I'm working around the issue with the following patch. So far I'm good up to 512 nodes and performance has been rock solid.

diff --git a/runtime/legion/legion_c.cc b/runtime/legion/legion_c.cc
index d72e68fb4..0e906534a 100644
--- a/runtime/legion/legion_c.cc
+++ b/runtime/legion/legion_c.cc
@@ -1998,7 +1998,7 @@ legion_index_partition_attach_name(legion_runtime_t runtime_,
   Runtime *runtime = CObjectWrapper::unwrap(runtime_);
   IndexPartition handle = CObjectWrapper::unwrap(handle_);

-  runtime->attach_name(handle, name, is_mutable);
+  // runtime->attach_name(handle, name, is_mutable);
 }

 void
@@ -2606,7 +2606,7 @@ legion_logical_partition_attach_name(legion_runtime_t runtime_,
   Runtime *runtime = CObjectWrapper::unwrap(runtime_);
   LogicalPartition handle = CObjectWrapper::unwrap(handle_);

-  runtime->attach_name(handle, name, is_mutable);
+  // runtime->attach_name(handle, name, is_mutable);
 }

 void

Answer 3 · 2024-03-19T04:30:54.000Z

Avoiding attaches on logical partitions and logical regions that are not the top-level logical region should be sufficient to make things work.
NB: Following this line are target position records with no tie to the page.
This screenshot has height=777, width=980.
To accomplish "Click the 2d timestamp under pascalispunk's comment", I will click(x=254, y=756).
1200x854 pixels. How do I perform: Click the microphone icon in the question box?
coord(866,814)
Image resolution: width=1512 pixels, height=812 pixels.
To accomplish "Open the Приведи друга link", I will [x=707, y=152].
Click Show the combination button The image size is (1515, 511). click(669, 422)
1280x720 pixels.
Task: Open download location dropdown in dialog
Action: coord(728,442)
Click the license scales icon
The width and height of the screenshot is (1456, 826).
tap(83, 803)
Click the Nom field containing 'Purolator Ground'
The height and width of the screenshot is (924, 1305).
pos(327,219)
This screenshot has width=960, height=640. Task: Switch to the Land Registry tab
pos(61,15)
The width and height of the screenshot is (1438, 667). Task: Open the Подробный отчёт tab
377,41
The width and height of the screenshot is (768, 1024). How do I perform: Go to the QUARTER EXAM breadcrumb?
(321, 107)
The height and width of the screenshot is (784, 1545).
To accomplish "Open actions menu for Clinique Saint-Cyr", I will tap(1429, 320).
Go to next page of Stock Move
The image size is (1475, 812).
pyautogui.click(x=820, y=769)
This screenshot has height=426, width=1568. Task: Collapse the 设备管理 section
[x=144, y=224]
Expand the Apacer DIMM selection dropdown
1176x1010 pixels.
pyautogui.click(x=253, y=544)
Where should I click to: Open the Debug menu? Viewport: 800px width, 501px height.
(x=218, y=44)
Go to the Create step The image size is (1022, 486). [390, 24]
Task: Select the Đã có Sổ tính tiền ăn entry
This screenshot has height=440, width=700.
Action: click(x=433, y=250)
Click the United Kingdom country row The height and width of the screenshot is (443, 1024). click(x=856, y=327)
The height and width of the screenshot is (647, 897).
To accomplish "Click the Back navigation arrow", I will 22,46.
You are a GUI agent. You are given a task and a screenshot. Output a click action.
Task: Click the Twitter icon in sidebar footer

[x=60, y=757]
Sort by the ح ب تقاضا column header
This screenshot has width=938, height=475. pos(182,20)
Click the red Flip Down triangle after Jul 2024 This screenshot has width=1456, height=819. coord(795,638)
I understand the cause of the problem. Attaches on those kinds of resources are just broken right now in distributed settings.

Answer 4 · 2024-03-19T08:51:41.000Z

@elliottslaughter Try this branch and see if it fixes things for you:
https://gitlab.com/StanfordLegion/legion/-/merge_requests/1174

Answer 5 · 2024-03-19T18:40:02.000Z

Frontier is down today but I confirmed on up to 16 nodes of Perlmutter. Thanks!